» **Requirement**: Copy out and return the lines from the one holding "Click the Save button" to the end of the listing below, both included, omitting the pictures.

» **Material for the task**:
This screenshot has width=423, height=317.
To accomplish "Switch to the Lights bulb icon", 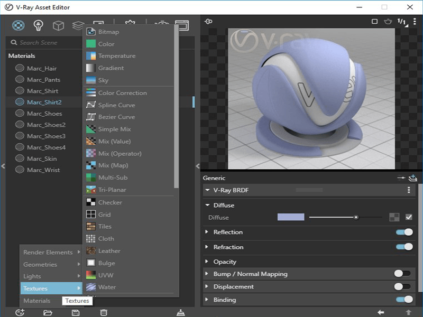I will (38, 25).
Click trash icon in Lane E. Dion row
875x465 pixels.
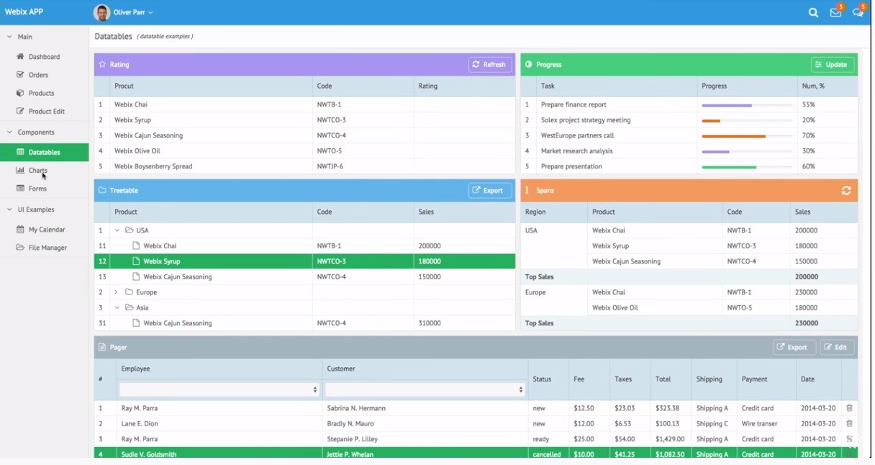click(x=849, y=424)
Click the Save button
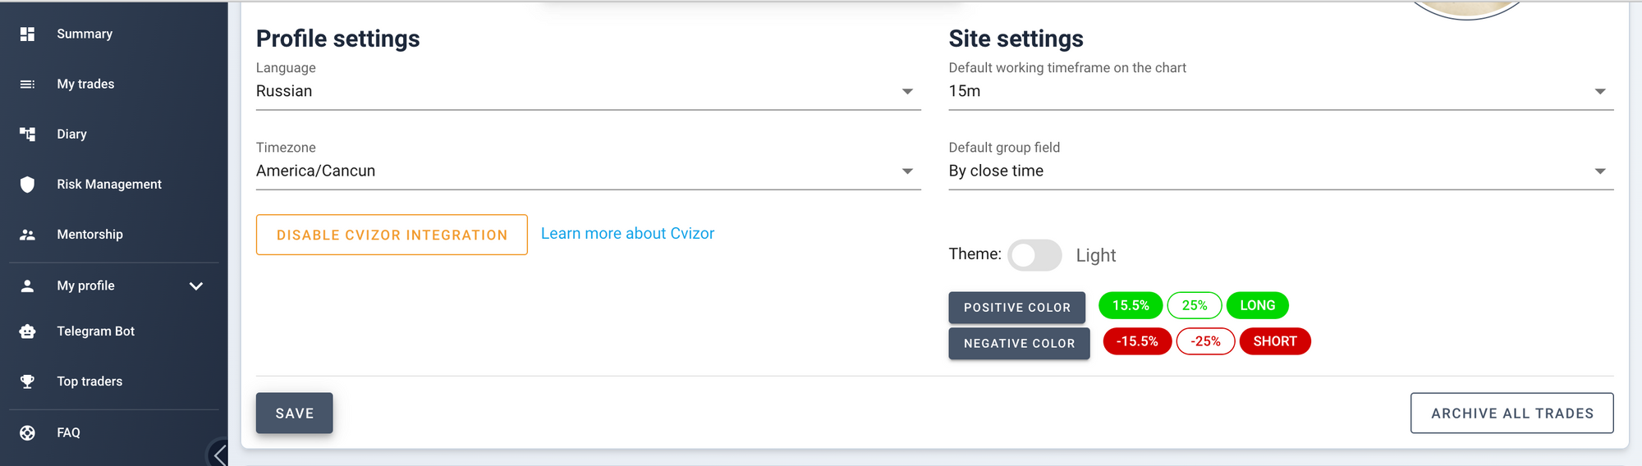 (294, 413)
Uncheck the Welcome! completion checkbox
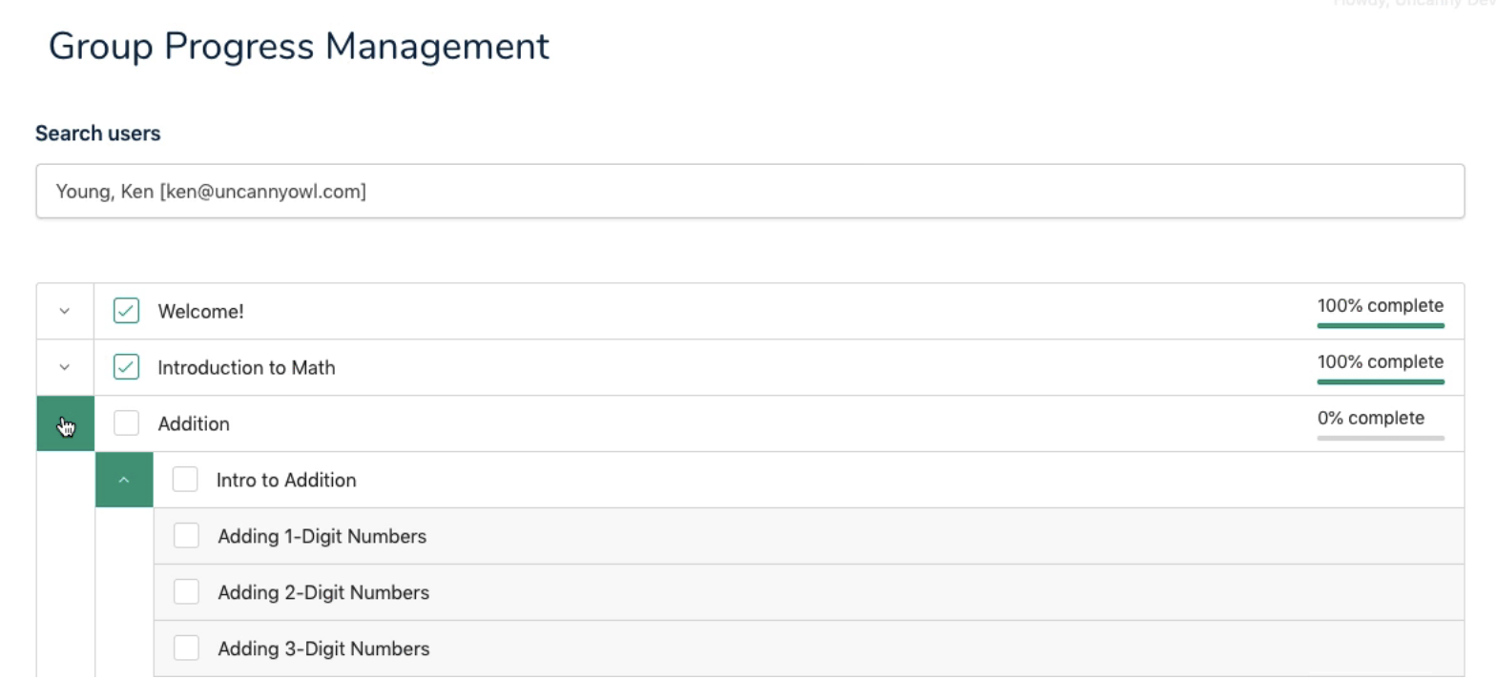 tap(126, 311)
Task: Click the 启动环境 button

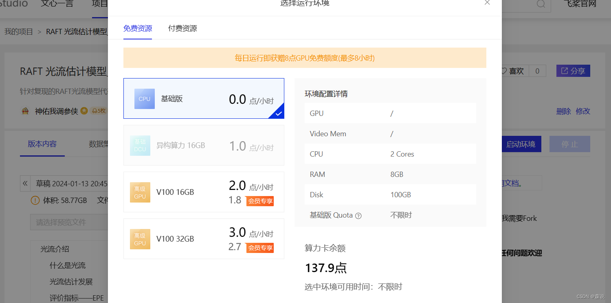Action: (521, 144)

» **Solution to this task**:
Click the Save button
 (294, 413)
Uncheck the Welcome! completion checkbox
 tap(126, 311)
Task: Click the 启动环境 button

Action: (521, 144)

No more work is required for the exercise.